The validation work is carried out by the pharmaceutical companies internally or outsourced to a Clinical Research Organization (CRO), or in some cases performed by both organizations.
The FDA reported that in 2020 (during the DIA conference), 21% of all submissions contained inconsistencies and errors. That’s about 1 out of 5 submissions containing errors.
Each submission contains hundreds, even thousands of tables, and the SAS output validation process is nearly always completely manual. This complex process, typically executed by the SAS programmers and biostatisticians, is ill-defined, very time-consuming, and error-prone.
In Beaconcure’s case, automating the quality control validation checks does not require pre -standardization of processes. This means that the input of data can be heterogeneous, and the machine will automatically arrange the content as standardized output.
Automating manual processes has multiple benefits. Computers can work twenty-four hours a day, seven days a week, if they are connected to energy and Internet sources.
- Algorithms perform tasks with absolute accuracy, exactly as coded to do.
- The delivery of results is predicted and can be planned in advance (timewise).
- Accessibility to automated data is far better and is easier to understand and manipulate further.
- Size matters less. Large quantities of data can be processed with high efficiency and consistently
- Consequently, automated processes take less time than those performed manually.
Automation of QC processes, for the sake of data validation, means one thing at the end of the day: accuracy. If a machine is to replace a human, it must perform better and faster. Performing better means the machine must pass the mark of human data accuracy in the same time or less. It must do so with absolute superiority in its methodology to reflect reliability and prove to be effective.

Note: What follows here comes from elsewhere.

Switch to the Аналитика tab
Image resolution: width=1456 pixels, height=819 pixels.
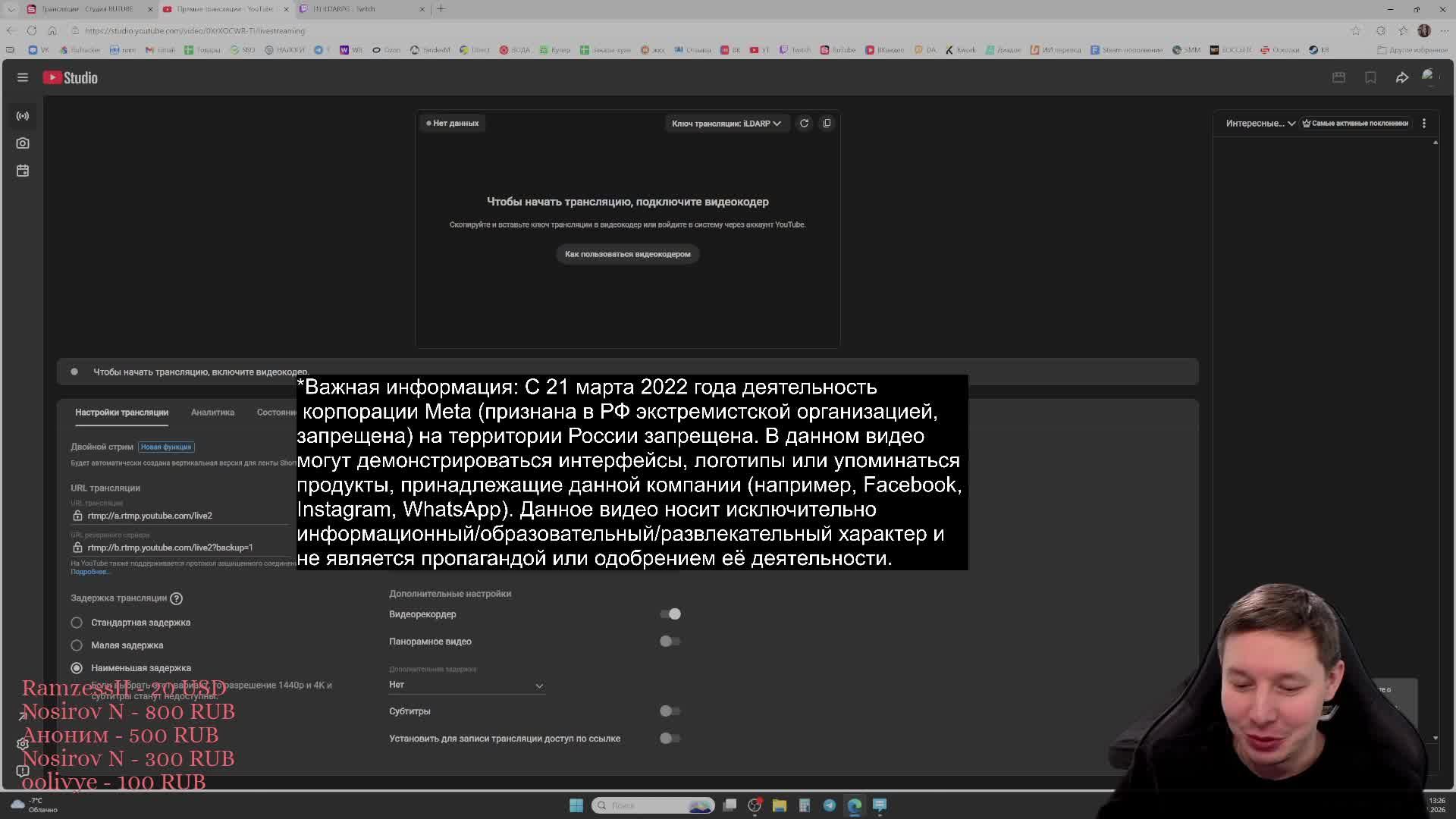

Automation enables work to be executed faster and more efficiently. Data can be easily reached, queried for purpose, and analyzed. The outputs of a large quantity of data are substantially improved, making the final product better and the delivery faster.
Delivering studies for regulatory approval faster or answering regulatory questions without compromising the accuracy.
Whether on the critical path or not, validating data automatically can provide shorter timelines and cycles of review that promote early delivery to the regulator. This process happens to seek earlier approval.
The Human Aspect
As a direct result of reducing the necessary time for a task, it saves resources and reduces resource fatigue. Employees can spend less time on those projects, giving them the time to focus on high-level tasks that need a human presence. Other than that, there’s also more space for employee development toward completing one’s more scientific tasks that cannot be automated.
Moreover, the evolution of the study can be easily analyzed and tracked. It offers both the management and regulator team transparency into the data validation and authoring processes. In return, it can provide great reliability.
Looking at the environmental impact, automation reduces the carbon footprint as everything is done digitally and paperless.
The benefits of using automation to replace manual QC checks include resource savings, transparency, better effective communication between task owners, better access to historical and current data while reducing overall risks of errors and inconsistencies.